Key overnight events:

  • US February wholesale inventories fell 0.5% month-on-month, worse than the 0.2%-drop expected. The drop is the biggest since mid-2013.
  • The S&P 50 Index rose 0.3% last Friday, capping a 1.2% drop for the week ahead of what is forecasted to be the worst earnings season since the financial crisis. Analysts are expecting a 9.5%-drop in profits for the first quarter.
  • WTI front-month futures rallied 6.6% to $39.72/bbl, the biggest jump since Feb 12th. Speculation has resurfaced that Russia and OPEC members can reach a deal on freezing oil output when they meet in Doha on April 17th. EIA data showed US crude production slid by 14,000 bbl/day to 9 million bbl/day, while oil rigs count by Bakers Hughes declined by 8 to 354 rigs.
  • The Federal Reserve Bank of Atlanta cut its US 1Q GDP estimate for the third time in 2 weeks, to 0.1% from 0.4%.
  • The IMF said, in a paper posted on Sunday, it supports the introduction of negative policy rates by some central banks given the significant risks to growth and inflation outlooks.
  • Japan machine orders in February slipped 9.2% month-on-month, dropping for the first time in 3 months. A 12.0%-drop was expected.
  • Japan’s Suga said the G-20 pact on FX devaluation doesn’t bar Japan from responding to one-sided currency moves, Reuters reported.

 

USDSGD:

  • Spot 1.3461
  • 12 out of 18 economists surveyed by Bloomberg forecast MAS to maintain its policy stance on Thursday. DBS is among the minority, predicting the central bank to reduce the pace of currency appreciation to zero from the current 0.5% annually.
  • USDSGD fell back below the 1.3500 handle this morning, and looks poised to test the 2016-low of 1.3415 soon.

 

AUDUSD:

  • Spot 0.7564
  • Australian home loans in February rose 1.5% month-on-month, rebounding from a 4.4%-drop the prior month.
  • AUDUSD currently shows some sign of exhaustion, failing to hold above the 0.7600 handle for the most past of last week.
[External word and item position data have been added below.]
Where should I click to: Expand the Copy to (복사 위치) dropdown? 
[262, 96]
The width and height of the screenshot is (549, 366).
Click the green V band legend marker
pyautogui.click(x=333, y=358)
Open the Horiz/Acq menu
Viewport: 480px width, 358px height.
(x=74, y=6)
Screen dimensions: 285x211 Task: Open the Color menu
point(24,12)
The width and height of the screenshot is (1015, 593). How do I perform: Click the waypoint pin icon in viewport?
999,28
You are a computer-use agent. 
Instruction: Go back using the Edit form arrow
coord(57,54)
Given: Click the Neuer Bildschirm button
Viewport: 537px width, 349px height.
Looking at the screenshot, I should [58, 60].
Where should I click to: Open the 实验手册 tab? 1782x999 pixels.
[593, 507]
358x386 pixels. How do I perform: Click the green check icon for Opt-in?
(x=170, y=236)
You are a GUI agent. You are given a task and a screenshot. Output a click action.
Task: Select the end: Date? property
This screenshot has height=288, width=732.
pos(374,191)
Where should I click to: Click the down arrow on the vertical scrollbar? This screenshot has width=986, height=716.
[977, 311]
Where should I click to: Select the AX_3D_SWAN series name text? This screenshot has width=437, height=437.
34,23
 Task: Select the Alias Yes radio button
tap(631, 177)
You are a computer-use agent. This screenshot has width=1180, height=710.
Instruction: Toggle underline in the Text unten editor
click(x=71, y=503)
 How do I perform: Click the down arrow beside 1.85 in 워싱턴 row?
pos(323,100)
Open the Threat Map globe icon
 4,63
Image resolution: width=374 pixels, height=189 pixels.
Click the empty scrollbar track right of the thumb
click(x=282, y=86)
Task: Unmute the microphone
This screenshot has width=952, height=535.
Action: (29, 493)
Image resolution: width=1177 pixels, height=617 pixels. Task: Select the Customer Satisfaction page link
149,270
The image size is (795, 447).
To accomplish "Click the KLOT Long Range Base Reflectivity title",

MACD momentum indicators remain pointing downwards as well.
  • To the downside, the key support remains at 0.7382.

 

USDCAD:

  • Spot 1.2983
  • Canadian March jobs report released on Friday was positive. Unemployment rate fell to 7.1%, from 7.3% the previous month; the forecasted number was 7.4%. 40,600 jobs were added in March, beating the 10,000 expected and up from a drop of 2,300 the previous month.
  • The Canadian dollar surged the most in 3 weeks against the US dollar, following the strong jobs report as many speculated the BOC will refrain from cutting interest rates further when it meets later this week.
  • USDCAD fell as much as 1.2% to 1.2952 last Friday, closing below the 1.3000 psychological level for only the second time in almost 6 months.

 

USDCNH:

  • Spot 6.4759
  • China’s March CPI remained buoyant, maintaining last month’s pace and rising by 2.3% year-on-year; the forecasted reading was 2.4%. PPI fell 4.3% year-on-year, slowing from a 4.9%-drop in January; a 4.6%-decline was expected.
  • The PBOC strengthened its yuan fixing by the most this month, up 0.13% to 6.4649. USDCNH fell marginally this morning, 0.1% to an intraday low of 6.4738.

 

USDNOK:

  • Spot 8.2247
  • March CPI, due out later today, is expected to have risen by 0.3% month-on-month, slower than the 0.5%-rise the previous month.
  • USDNOK fell by as much as 1.4% on Friday to 8.1987, the lowest since last October.